Intel, which reports Thursday after the close, is trading at a 26-year high. That means it’s only a few dollars shy of hitting a record high for the first time since 2000. Will earnings get it there? Revenue is expected to fall and it’s also unlikely to turn a profit this quarter. So why is the stock up 87 per cent so far this year? After years of ceding market share, Intel is gaining traction with big customers. It has signed deals with Elon Musk’s companies as well as Alphabet Inc. GOOGL-Q to supply semiconductors, and there is renewed optimism Intel might get an external customer for its cutting edge chip manufacturing business.
The drive: Tesla, Inc. TSLA-Q shares were in a slump until last week when it rocketed 15 per cent in just five trading sessions, thanks to it revealing a chip meant to power future self-driving cars and robots. It’s against this backdrop that Tesla will report results Wednesday after the bell.
While self-driving cars and robots are its future, its present looks less exciting. In the first quarter, Tesla had more unsold cars in inventory than any time in its history. “Recent concerns over EV demand… higher costs, higher capital spending requirements, and slow progress of robo-taxi and Optimus have weighed on stock, in our view,” UBS analyst Joseph Spak wrote in a note to clients.
Still, Mr.
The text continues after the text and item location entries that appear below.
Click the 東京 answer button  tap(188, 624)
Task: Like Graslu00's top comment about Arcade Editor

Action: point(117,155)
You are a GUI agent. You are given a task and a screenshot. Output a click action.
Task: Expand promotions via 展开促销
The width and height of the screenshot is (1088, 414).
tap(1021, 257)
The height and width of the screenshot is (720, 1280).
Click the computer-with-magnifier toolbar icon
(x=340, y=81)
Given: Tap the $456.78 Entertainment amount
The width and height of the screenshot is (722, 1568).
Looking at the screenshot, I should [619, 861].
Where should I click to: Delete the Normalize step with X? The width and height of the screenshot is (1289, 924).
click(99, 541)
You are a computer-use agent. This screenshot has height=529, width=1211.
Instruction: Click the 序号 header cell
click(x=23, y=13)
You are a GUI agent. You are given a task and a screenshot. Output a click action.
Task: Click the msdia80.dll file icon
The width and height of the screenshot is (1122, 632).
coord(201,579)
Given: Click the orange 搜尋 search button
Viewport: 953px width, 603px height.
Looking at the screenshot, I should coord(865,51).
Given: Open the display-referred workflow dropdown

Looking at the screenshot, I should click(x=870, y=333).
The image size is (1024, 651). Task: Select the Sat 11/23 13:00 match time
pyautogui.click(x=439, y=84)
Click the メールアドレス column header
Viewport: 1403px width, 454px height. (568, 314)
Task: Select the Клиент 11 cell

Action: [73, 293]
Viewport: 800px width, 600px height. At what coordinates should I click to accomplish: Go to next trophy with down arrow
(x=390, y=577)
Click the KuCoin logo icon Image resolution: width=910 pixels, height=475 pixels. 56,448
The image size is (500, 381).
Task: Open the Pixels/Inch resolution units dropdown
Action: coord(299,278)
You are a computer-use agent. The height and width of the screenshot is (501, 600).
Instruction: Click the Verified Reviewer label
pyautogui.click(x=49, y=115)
Spak upgraded the stock to neutral from sell, noting the stock trades “more on sentiment…than fundamentals.” The market may be content to switch from a struggling EV narrative to the future of physical AI in which Tesla is a leader, said Mr. Spak.
Pick up the phone: Rogers Communications Inc. RCI-B-T reports quarterly results Wednesday morning. The stock has been languishing around a 10-month low and is down 11 per cent so far in 2026. Two issues are plaguing not just Rogers, but the broader telecom sector.
The first is slower population growth, which means slower subscriber growth for the phone companies. The second is increased price competition between the carriers. Put together, the telco sector is contending with fewer customers and charging less.
Investors will want to hear about how the company plans to navigate those challenges this year. And it doesn’t look like sports can save the business (Rogers is the majority owner of Maple Leaf Sports & Entertainment Ltd.) with the Toronto Blue Jays off to a slow start and the Maple Leafs out of the playoffs.
Penny saver: We’ll get a sense of how much the war in Iran increased the cost of living for Canadians with inflation numbers set to land Monday morning. Headline consumer prices are expected to increase 1.1 per cent from February, according to consensus estimates. This would be the biggest month-over-month gain since February of last year.
It’s reasonable to expect a “large” CPI figure, Bank of Canada Governor Tiff Macklem told reporters on Friday. However, he said it will likely remain under 3 per cent. Minutes from the Bank of Canada’s March 18 meeting showed the central bank was hesitant to increase rates before seeing how the war evolved while being mindful of downside risks from the upcoming renegotiation of USCMA.